● TASK INPUT
________
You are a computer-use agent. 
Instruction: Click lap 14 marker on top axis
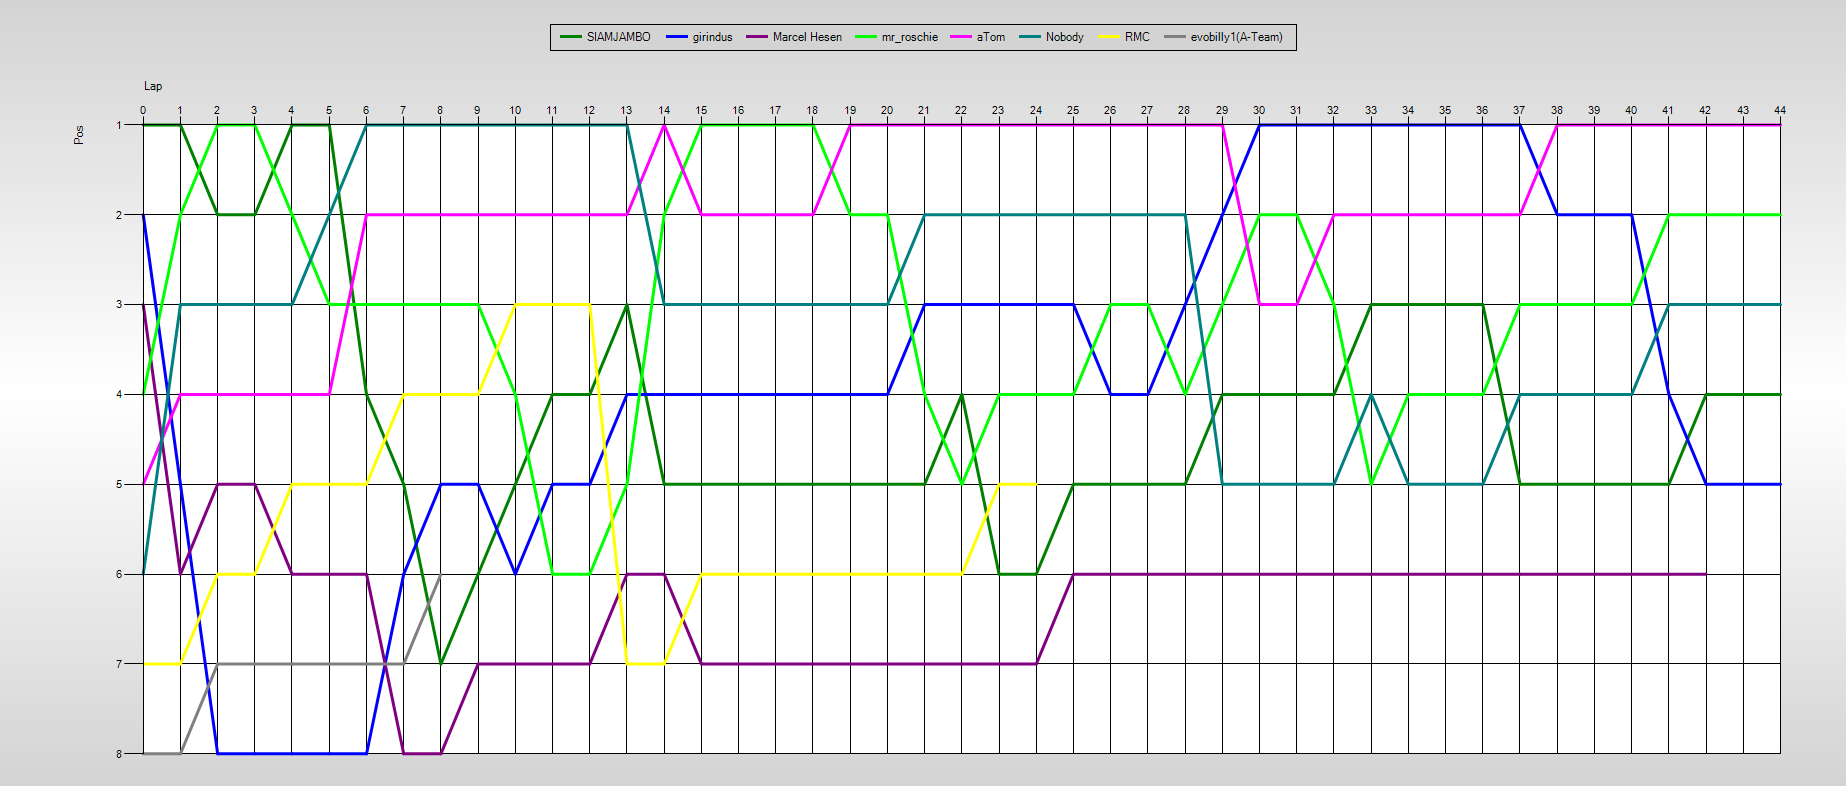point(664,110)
________
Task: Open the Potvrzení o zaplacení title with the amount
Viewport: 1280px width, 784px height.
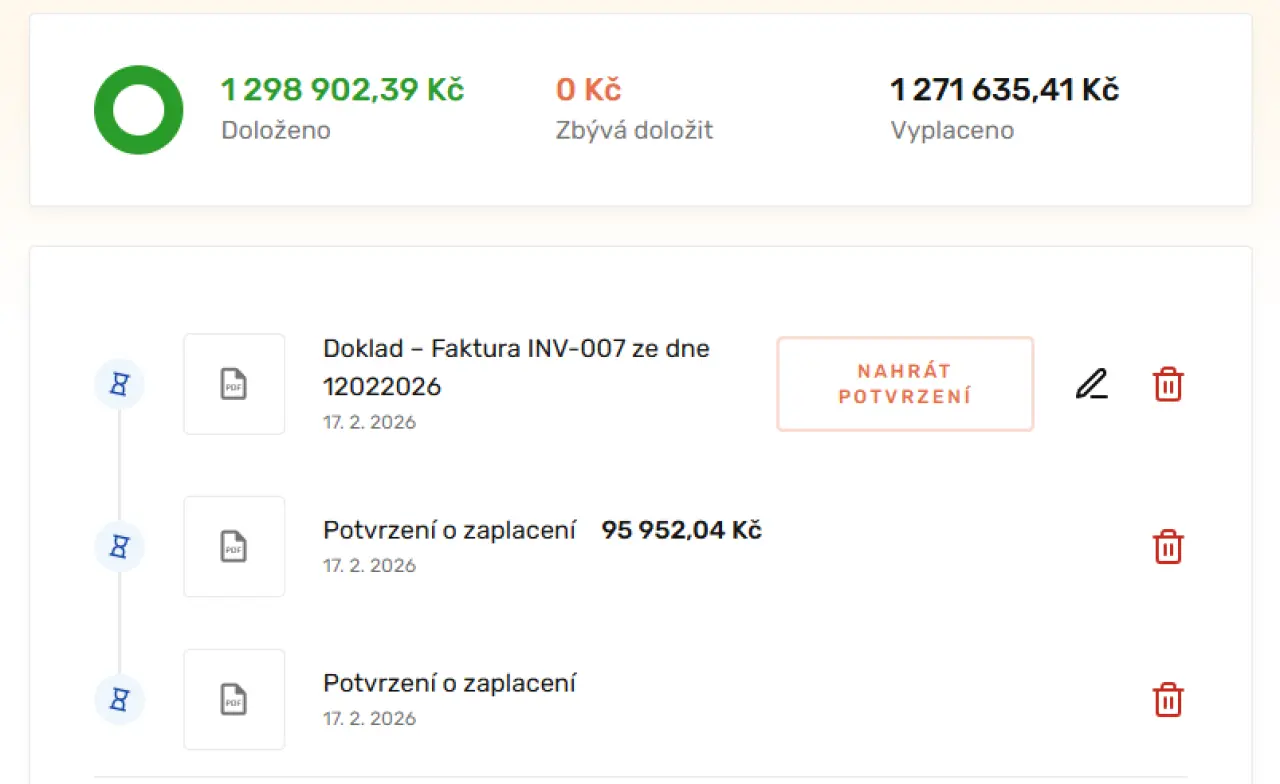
________
● TASK BRIEF
Print exactly the lines above, between the one holding "Task: Open the" and the one holding "Viewport: 1280px width, 784px height.", inclusive, and nothing besides.

● RESPONSE TO THE TASK
Task: Open the Potvrzení o zaplacení title with the amount
Viewport: 1280px width, 784px height.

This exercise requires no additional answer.